11 juillet 2011

Retour aux sources avec Dashiell Hammett

Il y a des classiques du polar qu'on ne peut s'empêcher de relire chaque fois qu'ils se rappellent à nous. C'est le cas de La clé de verre de Dashiell Hammett, récemment tombée d'une étagère un jour de rangement des polars qui menaçaient d'essaimer dans les rayonnages avant l'arrivée de l'été. C'est dans sa version poche Carré Noir numéro 97 avec une couverture stylisée dessinée aux crayons de couleurs que ce roman a ainsi fait sa réapparition dans ma vie. Écrit en 1931 et traduit par P.J. Herr pour les éditions Gallimard en 49, il a d'ailleurs fait l'objet d'une révision par Marcel Duhamel et Renée Vavasseur, à en croire la page de garde. Première constatation, le plaisir de parcourir cette histoire sur fond d'élections est toujours aussi intense et incoercible: dès la première page j'ai su que n'allais plus quitter Ned Beaumont, grand joueur devant l'éternel, qui mène l'enquête tout au long de cette histoire complexe peuplée de durs à cuire, de truands au cœur un peu trop tendre et de femmes tourmentées et vénéneuses, jusqu'à ce qu'il ait dénoué ce nœud de vipères. Ned est un solitaire intelligent dans un monde de brutes stupides et bornées, il n'a aucun mal à manipuler les uns contre les autres pour arriver à ses fins même s'il se fait corriger sévèrement à l'occasion. L'intrigue tourne autour du meurtre du fils d'un sénateur en période pré-électorale. Ned est employé et ami dévoué d'un certain Paul Madvig qui tire les ficelles dans l'ombre. Ce dernier charge son homme de main de faire la lumière sur cette affaire qui non seulement compromet sa position de chef de bande mais rend difficile des projets de mariage avec la sœur du défunt. Ce livre est rythmé par l'enquête de Ned Beaumont dont on suit les pérégrinations minute par minute. La clef de verre est construite pour que le lecteur s'identifie inévitablement au héros, souffrant avec lui lorsqu'il se fait tabasser ou pendu à ses lèvres lorsqu'il accouche les témoins au fur et à mesure de l'avancée du récit.
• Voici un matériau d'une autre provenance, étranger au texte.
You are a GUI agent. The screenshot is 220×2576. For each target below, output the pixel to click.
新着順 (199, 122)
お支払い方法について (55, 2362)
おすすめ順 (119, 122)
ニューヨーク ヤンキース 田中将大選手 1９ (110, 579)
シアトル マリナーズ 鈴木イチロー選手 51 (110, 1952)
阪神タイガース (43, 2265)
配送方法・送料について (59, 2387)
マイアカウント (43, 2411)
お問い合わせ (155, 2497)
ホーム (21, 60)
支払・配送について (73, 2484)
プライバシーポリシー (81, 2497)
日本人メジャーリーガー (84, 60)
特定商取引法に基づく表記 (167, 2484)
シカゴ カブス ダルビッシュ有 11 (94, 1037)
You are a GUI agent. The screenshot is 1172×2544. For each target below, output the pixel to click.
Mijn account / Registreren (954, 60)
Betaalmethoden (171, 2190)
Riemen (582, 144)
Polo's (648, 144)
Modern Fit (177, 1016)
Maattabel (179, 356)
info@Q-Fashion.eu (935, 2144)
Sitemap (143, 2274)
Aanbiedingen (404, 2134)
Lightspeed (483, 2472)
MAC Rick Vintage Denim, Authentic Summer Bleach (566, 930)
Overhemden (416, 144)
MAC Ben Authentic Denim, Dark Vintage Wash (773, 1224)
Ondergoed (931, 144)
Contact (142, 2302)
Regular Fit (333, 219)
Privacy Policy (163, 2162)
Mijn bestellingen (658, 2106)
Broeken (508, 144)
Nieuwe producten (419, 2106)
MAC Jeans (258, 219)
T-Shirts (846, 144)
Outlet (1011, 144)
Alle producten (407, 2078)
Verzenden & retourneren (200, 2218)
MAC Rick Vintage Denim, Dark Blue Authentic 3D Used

Ce livre de Dashiell Hammett se classe volontiers dans la tradition du roman noir dans lequel le lecteur est constamment au côté du protagoniste principal. C'est une forme de moins en moins pratiquée de nos jours où les auteurs talentueux se font un devoir de rédiger leurs livres sur le modèle cinématographique des récits à destins croisés, sautant d'un chapitre à l'autre dans la peau des différents personnages jusqu'à la rencontre finale. Il est certain que cette forme actuelle demande une préparation soignée et un grand nombre de notes en post-écriture alors que le récit linéaire façon Dashiell Hammet n'est pas sans évoquer un corps à corps schizophrénique entre l'auteur et son personnage. Certains écrivains célèbres prétendent même qu'il est arrivé plus d'une fois que celui-ci leur échappe et n'en fasse qu'à sa tête. Dans le cas de Ned Beaumont, les spécialistes s'accordent d'ailleurs pour estimer qu'il fait partie de ces "doubles" que Dashiell Hammett se plaisait à créer.
Est-il vraiment utile de souligner que le style de Hammett a servi de révélateur et de modèle à de nombreux successeurs, et pas seulement dans la catégorie polar ? Des descriptions au scalpel, des dialogues ciselés, une rigueur impressionnante : Dashiell Hammett est un vrai "maître".


Pour conclure, n'oubliez pas que Moisson rouge, Sang maudit, Le Faucon maltais, La Clé de verre et L'Introuvable ont fait l'objet d'une nouvelle traduction en 2009 signée Pierre Bondil (dont nous avons déjà parlé dans le blog) et Natalie Beunat. Gallimard, coll. Quarto-rom. Vous n'avez donc aucune excuse pour ne pas vous replonger vous aussi dans ces textes fondateurs qui restent indémodables.



Dashiell Hammett naît le 27 mai 1894 à Baltimore, Maryland - Alcoolique et tuberculeux, il meurt à New York en 1961, il y a exactement 50 ans.


Les livres qu'il faut lire:

1924 : Dollars de sang ou Le Grand Braquage (The Big Knockover)

1929 : La Moisson rouge (Red Harvest)

1929 : Sang maudit (The Dain Curse)

1930 : Le Faucon maltais (The Maltese Falcon)

1931 : La Clé de verre, (The Glass Key)

1934 : L'Introuvable (The Thin Man)

et aussi le formidable Hammett signé Joe Gores, qui a servi de base à l'étrange film éponyme de Wim Wenders.

A voir, l'adaptation cinématographique de La clé de verre, tournée par Stuart Heisler en 1942, avec Veronika Lake et Alan Ladd.